--- START ---
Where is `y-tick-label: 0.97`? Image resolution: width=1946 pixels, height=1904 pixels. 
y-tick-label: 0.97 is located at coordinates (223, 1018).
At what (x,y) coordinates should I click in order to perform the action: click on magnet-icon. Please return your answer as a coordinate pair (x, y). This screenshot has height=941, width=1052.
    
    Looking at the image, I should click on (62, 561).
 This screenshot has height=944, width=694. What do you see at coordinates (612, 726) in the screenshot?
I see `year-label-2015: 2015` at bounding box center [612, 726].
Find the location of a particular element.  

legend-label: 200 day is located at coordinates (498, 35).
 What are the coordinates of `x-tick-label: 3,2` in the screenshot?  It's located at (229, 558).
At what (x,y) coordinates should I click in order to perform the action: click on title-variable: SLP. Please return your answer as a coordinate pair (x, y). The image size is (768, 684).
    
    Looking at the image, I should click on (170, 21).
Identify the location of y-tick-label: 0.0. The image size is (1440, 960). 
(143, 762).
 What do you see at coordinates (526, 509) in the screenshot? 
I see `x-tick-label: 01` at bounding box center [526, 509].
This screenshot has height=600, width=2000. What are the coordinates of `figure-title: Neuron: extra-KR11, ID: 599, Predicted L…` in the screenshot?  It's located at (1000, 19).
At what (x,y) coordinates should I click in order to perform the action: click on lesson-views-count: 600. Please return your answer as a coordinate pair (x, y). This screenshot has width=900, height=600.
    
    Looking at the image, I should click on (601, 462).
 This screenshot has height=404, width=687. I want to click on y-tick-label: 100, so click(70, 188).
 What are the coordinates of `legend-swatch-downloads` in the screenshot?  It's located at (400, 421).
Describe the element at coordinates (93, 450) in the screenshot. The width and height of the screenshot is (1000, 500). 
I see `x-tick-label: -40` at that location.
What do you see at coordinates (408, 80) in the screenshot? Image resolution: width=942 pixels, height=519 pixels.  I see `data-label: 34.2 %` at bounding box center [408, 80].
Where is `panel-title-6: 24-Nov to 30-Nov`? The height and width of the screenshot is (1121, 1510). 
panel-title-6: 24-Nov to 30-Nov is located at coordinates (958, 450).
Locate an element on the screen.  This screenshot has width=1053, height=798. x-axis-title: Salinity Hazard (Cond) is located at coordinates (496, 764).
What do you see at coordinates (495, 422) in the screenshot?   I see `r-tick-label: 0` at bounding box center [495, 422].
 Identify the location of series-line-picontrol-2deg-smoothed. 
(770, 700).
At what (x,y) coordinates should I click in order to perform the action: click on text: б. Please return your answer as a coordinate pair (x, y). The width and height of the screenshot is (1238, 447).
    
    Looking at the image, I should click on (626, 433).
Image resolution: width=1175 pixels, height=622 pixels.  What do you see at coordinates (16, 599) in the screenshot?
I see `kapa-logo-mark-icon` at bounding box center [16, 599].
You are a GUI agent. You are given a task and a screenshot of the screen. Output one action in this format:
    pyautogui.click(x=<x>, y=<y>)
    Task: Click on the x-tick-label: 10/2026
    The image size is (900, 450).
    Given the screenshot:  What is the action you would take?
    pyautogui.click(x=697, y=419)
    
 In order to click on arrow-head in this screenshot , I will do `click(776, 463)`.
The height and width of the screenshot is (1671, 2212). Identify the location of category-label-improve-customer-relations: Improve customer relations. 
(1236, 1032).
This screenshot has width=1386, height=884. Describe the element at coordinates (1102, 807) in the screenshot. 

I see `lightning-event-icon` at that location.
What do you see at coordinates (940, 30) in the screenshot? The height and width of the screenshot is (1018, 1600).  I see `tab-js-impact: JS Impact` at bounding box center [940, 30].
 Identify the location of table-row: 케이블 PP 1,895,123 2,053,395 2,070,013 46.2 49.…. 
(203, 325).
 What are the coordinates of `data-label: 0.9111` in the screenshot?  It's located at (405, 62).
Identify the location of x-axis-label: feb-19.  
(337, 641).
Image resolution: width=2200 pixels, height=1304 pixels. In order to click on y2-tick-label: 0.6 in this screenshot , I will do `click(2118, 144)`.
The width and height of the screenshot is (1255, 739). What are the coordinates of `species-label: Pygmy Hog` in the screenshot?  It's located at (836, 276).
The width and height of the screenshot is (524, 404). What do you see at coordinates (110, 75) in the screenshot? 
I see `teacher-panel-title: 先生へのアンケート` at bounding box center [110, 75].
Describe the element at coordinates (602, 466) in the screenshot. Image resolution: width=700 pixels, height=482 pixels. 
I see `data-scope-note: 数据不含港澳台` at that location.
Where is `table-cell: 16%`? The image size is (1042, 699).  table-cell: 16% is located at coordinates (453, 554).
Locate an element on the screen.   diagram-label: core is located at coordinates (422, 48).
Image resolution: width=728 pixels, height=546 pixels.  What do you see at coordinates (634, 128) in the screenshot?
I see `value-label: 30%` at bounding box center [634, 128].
--- END ---
**PROBLEM DETAILS:** Reproduce all of the rows above verbatim, keeping every line and character unchanged.

**FINAL ANSWER:**
Where is `y-tick-label: 0.97`? Image resolution: width=1946 pixels, height=1904 pixels. 
y-tick-label: 0.97 is located at coordinates (223, 1018).
At what (x,y) coordinates should I click in order to perform the action: click on magnet-icon. Please return your answer as a coordinate pair (x, y). This screenshot has height=941, width=1052.
    
    Looking at the image, I should click on (62, 561).
 This screenshot has height=944, width=694. What do you see at coordinates (612, 726) in the screenshot?
I see `year-label-2015: 2015` at bounding box center [612, 726].
Find the location of a particular element.  

legend-label: 200 day is located at coordinates (498, 35).
 What are the coordinates of `x-tick-label: 3,2` in the screenshot?  It's located at (229, 558).
At what (x,y) coordinates should I click in order to perform the action: click on title-variable: SLP. Please return your answer as a coordinate pair (x, y). The image size is (768, 684).
    
    Looking at the image, I should click on (170, 21).
Identify the location of y-tick-label: 0.0. The image size is (1440, 960). 
(143, 762).
 What do you see at coordinates (526, 509) in the screenshot? 
I see `x-tick-label: 01` at bounding box center [526, 509].
This screenshot has height=600, width=2000. What are the coordinates of `figure-title: Neuron: extra-KR11, ID: 599, Predicted L…` in the screenshot?  It's located at (1000, 19).
At what (x,y) coordinates should I click in order to perform the action: click on lesson-views-count: 600. Please return your answer as a coordinate pair (x, y). This screenshot has width=900, height=600.
    
    Looking at the image, I should click on (601, 462).
 This screenshot has height=404, width=687. I want to click on y-tick-label: 100, so click(70, 188).
 What are the coordinates of `legend-swatch-downloads` in the screenshot?  It's located at (400, 421).
Describe the element at coordinates (93, 450) in the screenshot. The width and height of the screenshot is (1000, 500). 
I see `x-tick-label: -40` at that location.
What do you see at coordinates (408, 80) in the screenshot? Image resolution: width=942 pixels, height=519 pixels.  I see `data-label: 34.2 %` at bounding box center [408, 80].
Where is `panel-title-6: 24-Nov to 30-Nov`? The height and width of the screenshot is (1121, 1510). 
panel-title-6: 24-Nov to 30-Nov is located at coordinates (958, 450).
Locate an element on the screen.  This screenshot has width=1053, height=798. x-axis-title: Salinity Hazard (Cond) is located at coordinates (496, 764).
What do you see at coordinates (495, 422) in the screenshot?   I see `r-tick-label: 0` at bounding box center [495, 422].
 Identify the location of series-line-picontrol-2deg-smoothed. 
(770, 700).
At what (x,y) coordinates should I click in order to perform the action: click on text: б. Please return your answer as a coordinate pair (x, y). The width and height of the screenshot is (1238, 447).
    
    Looking at the image, I should click on (626, 433).
Image resolution: width=1175 pixels, height=622 pixels.  What do you see at coordinates (16, 599) in the screenshot?
I see `kapa-logo-mark-icon` at bounding box center [16, 599].
You are a GUI agent. You are given a task and a screenshot of the screen. Output one action in this format:
    pyautogui.click(x=<x>, y=<y>)
    Task: Click on the x-tick-label: 10/2026
    The image size is (900, 450).
    Given the screenshot:  What is the action you would take?
    pyautogui.click(x=697, y=419)
    
 In order to click on arrow-head in this screenshot , I will do `click(776, 463)`.
The height and width of the screenshot is (1671, 2212). Identify the location of category-label-improve-customer-relations: Improve customer relations. 
(1236, 1032).
This screenshot has width=1386, height=884. Describe the element at coordinates (1102, 807) in the screenshot. 

I see `lightning-event-icon` at that location.
What do you see at coordinates (940, 30) in the screenshot? The height and width of the screenshot is (1018, 1600).  I see `tab-js-impact: JS Impact` at bounding box center [940, 30].
 Identify the location of table-row: 케이블 PP 1,895,123 2,053,395 2,070,013 46.2 49.…. 
(203, 325).
 What are the coordinates of `data-label: 0.9111` in the screenshot?  It's located at (405, 62).
Identify the location of x-axis-label: feb-19.  
(337, 641).
Image resolution: width=2200 pixels, height=1304 pixels. In order to click on y2-tick-label: 0.6 in this screenshot , I will do `click(2118, 144)`.
The width and height of the screenshot is (1255, 739). What are the coordinates of `species-label: Pygmy Hog` in the screenshot?  It's located at (836, 276).
The width and height of the screenshot is (524, 404). What do you see at coordinates (110, 75) in the screenshot? 
I see `teacher-panel-title: 先生へのアンケート` at bounding box center [110, 75].
Describe the element at coordinates (602, 466) in the screenshot. Image resolution: width=700 pixels, height=482 pixels. 
I see `data-scope-note: 数据不含港澳台` at that location.
Where is `table-cell: 16%`? The image size is (1042, 699).  table-cell: 16% is located at coordinates (453, 554).
Locate an element on the screen.   diagram-label: core is located at coordinates (422, 48).
Image resolution: width=728 pixels, height=546 pixels.  What do you see at coordinates (634, 128) in the screenshot?
I see `value-label: 30%` at bounding box center [634, 128].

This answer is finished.